__PROBLEM SET__.
1. Transcribe the passage of the cycling travel journal starting at "leaving Eschenhof" and ending at "install their replacements.".
2. Go on with the cycling travel journal from the point where it stops.

__EXCERPT PROVIDED__.
------------------------

I enjoyed riding along the Elbe, chasing deer and hares and looking at the big birds.


Less the Havel which seemed to me more a mess of a tributaries and impassable wetland than an actual river. It is good to be indoors, staying with German Eva (who I met at Eschenhof) and Mexican Hiula, just 10 minutes ride from the central train station. They are not only gracious hosts but have a washing machine and a PC computer...

Thursday 3 May 2012

green pastures

leaving Eschenhof
 Yesterday afternoon I finally recieved my tent's 'footprint' at
Echenhof, the commune in Hamburg. The package's absence had been a
happy excuse to stop a week there, not that I needed one, or to rest
any particular fatigue - I'd only ridden 6 days before. Really I
stayed just because it was such a pleasant and inspiring environment;
six days flew. I must've spent 6 or 7 hours each day working on their
various construction jobs and amost as many eating of the excellent
and apparently infinite vegan banquet that was in a constant state of
being served to residents, guests, workers and indeed hangers on
alike. As well as gorging it was also good to learn how to use a
chainsaw, to give my two bits towards the tricky extrication of
failing ceiling joists in the barn and to install their replacements.

------------------------

__INFORMATION PROVIDED__.
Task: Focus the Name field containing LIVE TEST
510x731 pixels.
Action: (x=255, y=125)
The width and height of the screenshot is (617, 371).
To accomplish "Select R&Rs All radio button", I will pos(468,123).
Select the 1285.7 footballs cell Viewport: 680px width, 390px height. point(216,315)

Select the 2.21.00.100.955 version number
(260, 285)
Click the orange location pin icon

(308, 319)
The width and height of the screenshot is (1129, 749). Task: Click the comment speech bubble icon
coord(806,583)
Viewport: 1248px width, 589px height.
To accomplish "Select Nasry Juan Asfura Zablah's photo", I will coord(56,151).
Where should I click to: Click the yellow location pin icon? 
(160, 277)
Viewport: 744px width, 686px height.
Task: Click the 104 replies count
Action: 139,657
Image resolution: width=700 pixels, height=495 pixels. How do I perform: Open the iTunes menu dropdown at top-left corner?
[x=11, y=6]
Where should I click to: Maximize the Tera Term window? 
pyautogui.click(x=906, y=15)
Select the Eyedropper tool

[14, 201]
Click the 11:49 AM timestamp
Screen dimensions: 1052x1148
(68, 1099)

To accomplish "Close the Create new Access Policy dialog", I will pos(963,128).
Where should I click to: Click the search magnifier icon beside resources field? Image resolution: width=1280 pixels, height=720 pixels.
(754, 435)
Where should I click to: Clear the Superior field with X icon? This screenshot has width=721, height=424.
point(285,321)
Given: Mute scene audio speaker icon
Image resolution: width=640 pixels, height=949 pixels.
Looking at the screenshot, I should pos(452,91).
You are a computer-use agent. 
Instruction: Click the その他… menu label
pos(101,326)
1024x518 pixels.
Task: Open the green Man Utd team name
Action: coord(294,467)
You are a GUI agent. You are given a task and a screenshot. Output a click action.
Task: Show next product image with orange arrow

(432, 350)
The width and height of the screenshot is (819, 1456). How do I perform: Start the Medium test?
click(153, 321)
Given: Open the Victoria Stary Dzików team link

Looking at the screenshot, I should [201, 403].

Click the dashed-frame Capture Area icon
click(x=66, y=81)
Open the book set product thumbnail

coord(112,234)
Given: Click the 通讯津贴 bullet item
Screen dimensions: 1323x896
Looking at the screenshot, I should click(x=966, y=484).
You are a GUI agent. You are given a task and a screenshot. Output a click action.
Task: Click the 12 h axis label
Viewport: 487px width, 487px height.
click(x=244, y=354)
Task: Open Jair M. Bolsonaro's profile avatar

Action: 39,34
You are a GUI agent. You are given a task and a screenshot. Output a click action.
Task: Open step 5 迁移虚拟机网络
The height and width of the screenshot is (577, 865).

------------------------

__ANSWERS BY ITEM__.
1.
leaving Eschenhof
 Yesterday afternoon I finally recieved my tent's 'footprint' at
Echenhof, the commune in Hamburg. The package's absence had been a
happy excuse to stop a week there, not that I needed one, or to rest
any particular fatigue - I'd only ridden 6 days before. Really I
stayed just because it was such a pleasant and inspiring environment;
six days flew. I must've spent 6 or 7 hours each day working on their
various construction jobs and amost as many eating of the excellent
and apparently infinite vegan banquet that was in a constant state of
being served to residents, guests, workers and indeed hangers on
alike. As well as gorging it was also good to learn how to use a
chainsaw, to give my two bits towards the tricky extrication of
failing ceiling joists in the barn and to install their replacements.

2.
By night we had fires in the courtyard, wine and shandy; once to the
pictures in town; twice out dancing. May Day was of course a holiday
for the anarchists (the whole of Hamburg also) and was accordingly
blessed with full summer sunshine. I rode the hour into town, via a
quick swim in the Elbe, for sightseeing. I followed the 'Euro May Day'
parade for a bit (like a family friendly alternative to the hardercore
protests going on - still with placards and soundsystems but without
the kettling and baton charges) and thoroughly enjoyed exploring a
city where cycling is evidently completely mainstream. It was also a
joy to relax into riding one of Eschenhof's old and unladen guest
bikes; fun like a toy after a few days on mine with its ridiculous
load and spec. 


kindred?
But it was an equal joy to settle back into my own (rather fine)
saddle this morning and to start heading South East along the Elbe. As
I write this, sprawled between the thin young forest of my camp and
green pastures sloping to the river, I am being barked at by a small
stag. He quite surprised me having snuck right up to within 20 metres.
I didn't know they barked. In the time its taken me to write that down
(the Kindle 3G makes a clumsy typist of me) he's circled back into the
woods and is crashing about and barking somewhere close behind
me. I hope he's not calling his mates for a midnight goring. Actually
the wildlife has been ace today (mosquitos and headburrowing, blood
sucking forest ticks (yes, just near my groin) excepting): loads of deer
and massive birds and hares even. It is nice to be out amongst it.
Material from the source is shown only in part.